Voices will consist of a core class library, some view controls (ScoreView, KeysView, others), and a series of rich client applications. I’m expecting that developers will be able to take the class library and controls and build their own applications just as they do with the .NET Framework.

            I’ve been interested in music theory on and off for a few years now, but I feel like I still only know the basics. I don’t get enough practice time so I find it hard to memorise the many little facts. Plus, I find it a strain to conceptualise harmony without visual tools and a virtual workshop to play around in.
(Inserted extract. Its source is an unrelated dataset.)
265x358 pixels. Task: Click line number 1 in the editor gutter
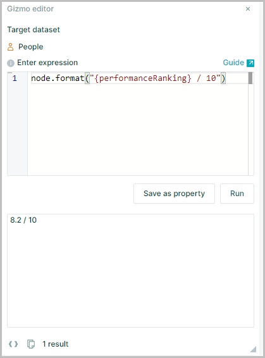tap(15, 78)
These are the reasons I need an application like Voices, and I believe others will benefit from it too.

            I’ll let a lot of the textbooks I own guide the syllabus that Voices will cover in both theory and practice. This list will give you an idea:

Rudiments and Theory of Music. The Associated Board of the Royal Schools of Music, 1958.
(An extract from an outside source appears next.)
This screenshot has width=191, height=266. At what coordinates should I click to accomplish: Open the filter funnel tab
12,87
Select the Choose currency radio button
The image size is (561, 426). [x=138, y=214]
Taylor, Eric. The AB Guide to Music Theory. The Associated Board of the Royal Schools of Music, 1989.

Warburton, Annie O. Harmony. Cambridge University Press, 1995.

Hindemith, Paul. Elementary Training for Musicians. London: Schott, 1974.

Piston, Walter. Harmony. 5th ed., New York: Norton, 1974.

Pedler, Dominic. The Songwriting Secrets of the Beatles. London: Omnibus Press, 2003

By the way, voices are the ‘threads’ in a piece of music. The term comes from the singing voice which is a monophonic instrument (one which can only play one note at a time). Other examples are the violin and its family, and most brass and woodwind instruments. A monophonic instrument (including the human voice) plays one voice. Polyphonic instruments, such as the piano, can play multiple notes at once. But playing multiple simultaneous notes is not the same as playing several voices at once. An instrument is only playing multiple voices at once if it is sounding multiple notes of different durations and/or start times together. If I sound chords on a piano, even with two hands, where the notes of each chord begin and end together, then I am playing one voice. If I introduce another thread of notes, discontinuous with the chords’ timings, then I am introducing a new concurrent voice.